- Task item -
Filter the entries, keeping every line with the word "computer".

[Stored data entries]

<<<<

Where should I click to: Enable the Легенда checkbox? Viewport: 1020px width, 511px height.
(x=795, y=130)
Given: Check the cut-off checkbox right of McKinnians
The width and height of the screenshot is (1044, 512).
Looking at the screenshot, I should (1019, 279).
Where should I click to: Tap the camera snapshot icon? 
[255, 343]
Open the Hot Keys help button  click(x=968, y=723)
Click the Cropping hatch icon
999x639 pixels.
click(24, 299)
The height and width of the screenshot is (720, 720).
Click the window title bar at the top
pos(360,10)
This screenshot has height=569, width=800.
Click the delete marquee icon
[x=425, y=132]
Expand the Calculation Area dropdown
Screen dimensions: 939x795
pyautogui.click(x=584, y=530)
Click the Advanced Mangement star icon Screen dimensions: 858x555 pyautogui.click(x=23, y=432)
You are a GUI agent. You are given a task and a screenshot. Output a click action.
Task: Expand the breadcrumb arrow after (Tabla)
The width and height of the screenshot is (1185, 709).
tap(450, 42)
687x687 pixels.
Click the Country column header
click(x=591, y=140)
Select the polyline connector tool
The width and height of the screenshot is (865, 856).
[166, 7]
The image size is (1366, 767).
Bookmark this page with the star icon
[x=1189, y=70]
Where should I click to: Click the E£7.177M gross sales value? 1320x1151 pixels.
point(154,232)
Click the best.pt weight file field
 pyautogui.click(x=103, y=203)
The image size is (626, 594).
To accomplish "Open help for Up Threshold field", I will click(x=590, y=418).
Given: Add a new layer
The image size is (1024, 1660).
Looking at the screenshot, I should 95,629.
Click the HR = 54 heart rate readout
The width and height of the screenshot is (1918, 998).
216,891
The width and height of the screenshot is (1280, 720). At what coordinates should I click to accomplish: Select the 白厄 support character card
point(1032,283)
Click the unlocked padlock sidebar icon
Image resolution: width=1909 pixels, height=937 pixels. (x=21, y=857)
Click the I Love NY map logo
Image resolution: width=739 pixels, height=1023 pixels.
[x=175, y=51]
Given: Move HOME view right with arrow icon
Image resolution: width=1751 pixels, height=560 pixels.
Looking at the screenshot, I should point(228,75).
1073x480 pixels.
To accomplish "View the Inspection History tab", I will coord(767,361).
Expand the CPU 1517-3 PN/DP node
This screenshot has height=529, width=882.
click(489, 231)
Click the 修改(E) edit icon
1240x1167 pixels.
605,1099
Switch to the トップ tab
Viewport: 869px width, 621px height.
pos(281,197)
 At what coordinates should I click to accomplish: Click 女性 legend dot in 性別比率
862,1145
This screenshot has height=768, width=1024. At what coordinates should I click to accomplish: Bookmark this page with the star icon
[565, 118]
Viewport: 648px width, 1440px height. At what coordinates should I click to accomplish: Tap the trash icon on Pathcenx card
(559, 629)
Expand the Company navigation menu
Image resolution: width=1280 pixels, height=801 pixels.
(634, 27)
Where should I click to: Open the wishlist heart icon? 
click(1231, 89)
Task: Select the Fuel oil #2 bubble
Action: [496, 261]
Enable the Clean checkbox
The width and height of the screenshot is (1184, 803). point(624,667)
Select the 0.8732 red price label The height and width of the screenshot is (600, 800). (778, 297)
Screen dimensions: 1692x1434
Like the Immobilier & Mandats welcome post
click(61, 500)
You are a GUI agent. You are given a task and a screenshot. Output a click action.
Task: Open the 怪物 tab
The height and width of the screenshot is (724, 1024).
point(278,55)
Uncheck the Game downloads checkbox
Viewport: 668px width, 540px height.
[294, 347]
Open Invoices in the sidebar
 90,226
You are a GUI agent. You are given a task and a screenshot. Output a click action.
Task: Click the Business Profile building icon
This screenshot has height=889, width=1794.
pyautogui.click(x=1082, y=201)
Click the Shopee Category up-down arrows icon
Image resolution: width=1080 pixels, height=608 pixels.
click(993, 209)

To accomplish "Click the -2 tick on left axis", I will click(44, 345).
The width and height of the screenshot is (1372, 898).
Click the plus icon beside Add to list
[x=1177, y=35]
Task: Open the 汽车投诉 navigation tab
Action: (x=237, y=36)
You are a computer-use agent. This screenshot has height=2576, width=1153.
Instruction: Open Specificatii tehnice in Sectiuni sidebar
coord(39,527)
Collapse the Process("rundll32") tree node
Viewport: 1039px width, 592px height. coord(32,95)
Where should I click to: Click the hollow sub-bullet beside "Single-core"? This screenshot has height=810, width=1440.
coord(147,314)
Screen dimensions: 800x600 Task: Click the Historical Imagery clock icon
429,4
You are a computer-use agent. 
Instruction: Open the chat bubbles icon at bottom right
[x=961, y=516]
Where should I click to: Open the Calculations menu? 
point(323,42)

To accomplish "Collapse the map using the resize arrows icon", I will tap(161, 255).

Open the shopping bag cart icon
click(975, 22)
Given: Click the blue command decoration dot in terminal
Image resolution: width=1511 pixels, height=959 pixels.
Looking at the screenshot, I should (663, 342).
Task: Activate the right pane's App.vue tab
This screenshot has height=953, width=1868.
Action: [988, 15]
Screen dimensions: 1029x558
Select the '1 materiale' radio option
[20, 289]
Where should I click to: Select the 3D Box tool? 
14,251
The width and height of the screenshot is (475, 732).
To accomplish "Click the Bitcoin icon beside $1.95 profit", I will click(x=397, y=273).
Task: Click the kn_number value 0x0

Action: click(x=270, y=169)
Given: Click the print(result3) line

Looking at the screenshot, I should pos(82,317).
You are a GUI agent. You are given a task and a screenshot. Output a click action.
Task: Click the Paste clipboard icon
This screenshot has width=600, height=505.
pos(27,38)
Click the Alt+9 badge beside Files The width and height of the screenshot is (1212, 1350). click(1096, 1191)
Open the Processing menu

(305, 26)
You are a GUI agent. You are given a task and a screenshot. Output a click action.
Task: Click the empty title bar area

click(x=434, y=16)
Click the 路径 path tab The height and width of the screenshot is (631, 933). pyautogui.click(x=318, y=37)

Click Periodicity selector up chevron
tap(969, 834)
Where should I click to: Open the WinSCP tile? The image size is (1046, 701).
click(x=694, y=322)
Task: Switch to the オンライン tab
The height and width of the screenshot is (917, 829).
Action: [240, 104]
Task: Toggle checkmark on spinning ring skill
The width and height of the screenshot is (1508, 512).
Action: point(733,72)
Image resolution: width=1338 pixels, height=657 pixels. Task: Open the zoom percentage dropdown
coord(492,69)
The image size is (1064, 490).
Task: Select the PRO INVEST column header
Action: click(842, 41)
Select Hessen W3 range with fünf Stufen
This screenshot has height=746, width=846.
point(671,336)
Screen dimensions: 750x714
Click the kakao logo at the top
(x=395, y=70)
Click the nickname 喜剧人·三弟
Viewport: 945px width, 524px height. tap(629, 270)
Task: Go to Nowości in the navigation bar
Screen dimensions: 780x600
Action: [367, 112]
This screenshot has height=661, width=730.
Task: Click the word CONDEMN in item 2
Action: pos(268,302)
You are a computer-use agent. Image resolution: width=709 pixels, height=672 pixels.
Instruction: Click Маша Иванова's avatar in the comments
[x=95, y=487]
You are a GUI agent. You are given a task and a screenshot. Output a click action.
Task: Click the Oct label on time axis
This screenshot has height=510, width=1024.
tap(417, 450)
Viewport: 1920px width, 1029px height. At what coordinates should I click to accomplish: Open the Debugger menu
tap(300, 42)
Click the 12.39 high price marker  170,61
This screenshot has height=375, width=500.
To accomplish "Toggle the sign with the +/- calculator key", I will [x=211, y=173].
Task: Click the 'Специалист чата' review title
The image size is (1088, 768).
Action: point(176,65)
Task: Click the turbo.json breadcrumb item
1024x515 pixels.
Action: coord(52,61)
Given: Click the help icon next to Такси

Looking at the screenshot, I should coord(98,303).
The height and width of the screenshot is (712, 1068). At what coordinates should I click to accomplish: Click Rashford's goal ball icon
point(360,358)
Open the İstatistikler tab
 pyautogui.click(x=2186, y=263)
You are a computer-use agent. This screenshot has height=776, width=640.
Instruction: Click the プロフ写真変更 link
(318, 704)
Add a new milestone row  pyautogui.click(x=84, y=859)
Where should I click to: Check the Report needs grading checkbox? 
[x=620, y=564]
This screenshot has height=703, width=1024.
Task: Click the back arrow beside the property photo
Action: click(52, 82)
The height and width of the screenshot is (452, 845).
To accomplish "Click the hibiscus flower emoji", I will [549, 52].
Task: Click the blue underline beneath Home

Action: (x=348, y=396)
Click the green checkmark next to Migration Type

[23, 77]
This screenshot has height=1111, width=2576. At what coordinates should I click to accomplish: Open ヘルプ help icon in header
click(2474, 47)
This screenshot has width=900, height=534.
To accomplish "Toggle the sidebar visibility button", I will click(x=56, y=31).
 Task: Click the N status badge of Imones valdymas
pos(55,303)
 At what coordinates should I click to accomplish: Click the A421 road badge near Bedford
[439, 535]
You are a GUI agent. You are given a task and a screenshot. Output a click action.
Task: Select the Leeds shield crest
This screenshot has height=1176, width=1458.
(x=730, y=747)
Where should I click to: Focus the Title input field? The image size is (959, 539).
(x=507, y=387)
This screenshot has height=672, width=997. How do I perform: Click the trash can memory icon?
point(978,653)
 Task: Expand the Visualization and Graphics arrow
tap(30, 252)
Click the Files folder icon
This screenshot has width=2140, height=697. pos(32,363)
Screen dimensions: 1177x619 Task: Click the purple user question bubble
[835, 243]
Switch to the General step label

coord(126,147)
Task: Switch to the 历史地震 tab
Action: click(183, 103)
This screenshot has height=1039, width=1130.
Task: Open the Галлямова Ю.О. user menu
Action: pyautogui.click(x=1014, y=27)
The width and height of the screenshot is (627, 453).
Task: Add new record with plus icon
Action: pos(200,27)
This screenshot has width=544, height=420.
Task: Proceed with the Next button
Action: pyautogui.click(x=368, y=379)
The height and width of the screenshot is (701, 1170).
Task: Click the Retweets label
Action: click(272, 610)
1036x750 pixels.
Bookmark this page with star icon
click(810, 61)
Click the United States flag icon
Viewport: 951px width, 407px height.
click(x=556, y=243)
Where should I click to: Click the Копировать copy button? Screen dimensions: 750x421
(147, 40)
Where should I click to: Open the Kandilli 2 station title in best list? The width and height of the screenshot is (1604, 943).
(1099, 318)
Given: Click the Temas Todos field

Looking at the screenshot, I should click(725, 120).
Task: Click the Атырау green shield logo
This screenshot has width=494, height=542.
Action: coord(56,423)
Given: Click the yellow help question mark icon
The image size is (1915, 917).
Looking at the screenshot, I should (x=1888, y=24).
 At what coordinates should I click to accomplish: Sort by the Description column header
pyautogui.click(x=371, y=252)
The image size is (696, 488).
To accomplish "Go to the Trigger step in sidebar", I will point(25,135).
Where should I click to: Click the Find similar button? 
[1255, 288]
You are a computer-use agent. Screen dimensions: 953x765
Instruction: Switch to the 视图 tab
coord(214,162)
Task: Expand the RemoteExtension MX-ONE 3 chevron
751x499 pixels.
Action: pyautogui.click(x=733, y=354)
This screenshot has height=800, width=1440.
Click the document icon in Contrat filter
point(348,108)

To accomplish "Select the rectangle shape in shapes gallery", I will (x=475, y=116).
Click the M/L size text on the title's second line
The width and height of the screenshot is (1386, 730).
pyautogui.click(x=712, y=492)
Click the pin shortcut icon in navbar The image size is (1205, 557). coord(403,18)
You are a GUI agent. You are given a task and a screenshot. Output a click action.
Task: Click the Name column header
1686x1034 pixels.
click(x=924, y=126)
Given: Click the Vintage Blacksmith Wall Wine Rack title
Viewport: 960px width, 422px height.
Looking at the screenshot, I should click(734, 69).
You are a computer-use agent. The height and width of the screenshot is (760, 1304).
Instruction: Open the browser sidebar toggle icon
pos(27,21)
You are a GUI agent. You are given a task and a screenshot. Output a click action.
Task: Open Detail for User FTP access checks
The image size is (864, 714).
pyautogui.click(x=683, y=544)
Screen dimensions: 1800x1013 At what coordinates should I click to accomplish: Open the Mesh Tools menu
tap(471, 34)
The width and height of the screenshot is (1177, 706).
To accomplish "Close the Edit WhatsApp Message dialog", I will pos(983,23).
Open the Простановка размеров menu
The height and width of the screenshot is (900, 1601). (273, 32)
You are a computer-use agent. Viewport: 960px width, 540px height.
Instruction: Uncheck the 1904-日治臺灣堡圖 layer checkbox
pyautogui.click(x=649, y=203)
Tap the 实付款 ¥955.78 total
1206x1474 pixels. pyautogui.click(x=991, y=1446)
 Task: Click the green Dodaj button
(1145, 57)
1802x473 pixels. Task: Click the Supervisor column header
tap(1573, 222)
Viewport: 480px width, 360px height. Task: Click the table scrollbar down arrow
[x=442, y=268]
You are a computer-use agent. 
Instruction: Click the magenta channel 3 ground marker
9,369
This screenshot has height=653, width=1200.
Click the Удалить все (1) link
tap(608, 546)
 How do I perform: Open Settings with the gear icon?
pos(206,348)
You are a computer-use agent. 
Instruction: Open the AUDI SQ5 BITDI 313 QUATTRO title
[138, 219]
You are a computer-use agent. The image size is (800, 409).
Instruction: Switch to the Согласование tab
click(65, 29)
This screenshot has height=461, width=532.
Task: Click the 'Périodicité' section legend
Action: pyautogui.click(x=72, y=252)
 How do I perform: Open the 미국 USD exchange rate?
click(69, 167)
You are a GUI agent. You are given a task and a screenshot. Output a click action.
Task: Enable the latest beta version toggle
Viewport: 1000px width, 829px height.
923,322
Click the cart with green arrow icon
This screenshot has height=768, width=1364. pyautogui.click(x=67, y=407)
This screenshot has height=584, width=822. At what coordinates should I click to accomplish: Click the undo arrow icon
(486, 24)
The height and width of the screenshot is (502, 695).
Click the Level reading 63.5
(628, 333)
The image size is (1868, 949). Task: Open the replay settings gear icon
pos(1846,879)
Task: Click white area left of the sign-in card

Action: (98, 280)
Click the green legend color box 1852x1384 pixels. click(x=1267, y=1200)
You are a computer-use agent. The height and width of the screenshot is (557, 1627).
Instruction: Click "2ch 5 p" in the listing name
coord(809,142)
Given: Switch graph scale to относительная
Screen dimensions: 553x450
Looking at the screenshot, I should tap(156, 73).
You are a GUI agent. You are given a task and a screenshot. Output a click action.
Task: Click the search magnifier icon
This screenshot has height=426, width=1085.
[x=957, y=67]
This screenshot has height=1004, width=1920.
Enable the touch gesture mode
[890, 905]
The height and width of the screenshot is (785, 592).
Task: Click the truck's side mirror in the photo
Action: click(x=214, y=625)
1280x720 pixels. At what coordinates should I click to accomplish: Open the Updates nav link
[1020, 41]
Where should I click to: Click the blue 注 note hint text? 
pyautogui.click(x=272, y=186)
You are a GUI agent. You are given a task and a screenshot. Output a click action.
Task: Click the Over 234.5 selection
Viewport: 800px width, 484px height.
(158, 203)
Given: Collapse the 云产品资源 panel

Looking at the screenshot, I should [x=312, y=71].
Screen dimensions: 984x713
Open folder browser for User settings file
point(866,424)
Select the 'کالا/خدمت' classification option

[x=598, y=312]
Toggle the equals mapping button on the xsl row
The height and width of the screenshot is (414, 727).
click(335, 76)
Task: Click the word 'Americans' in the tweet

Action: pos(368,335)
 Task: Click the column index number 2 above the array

>>>>

- Exercise result -
You are a computer-use agent. This screenshot has height=2576, width=1153.
You are a computer-use agent. 
You are a computer-use agent. Image resolution: width=709 pixels, height=672 pixels.
You are a computer-use agent. This screenshot has height=776, width=640.
You are a computer-use agent. Screen dimensions: 953x765
You are a computer-use agent. The height and width of the screenshot is (760, 1304).
You are a computer-use agent. Viewport: 960px width, 540px height.
You are a computer-use agent. 
You are a computer-use agent. 
You are a computer-use agent. The image size is (800, 409).
You are a computer-use agent. The height and width of the screenshot is (557, 1627).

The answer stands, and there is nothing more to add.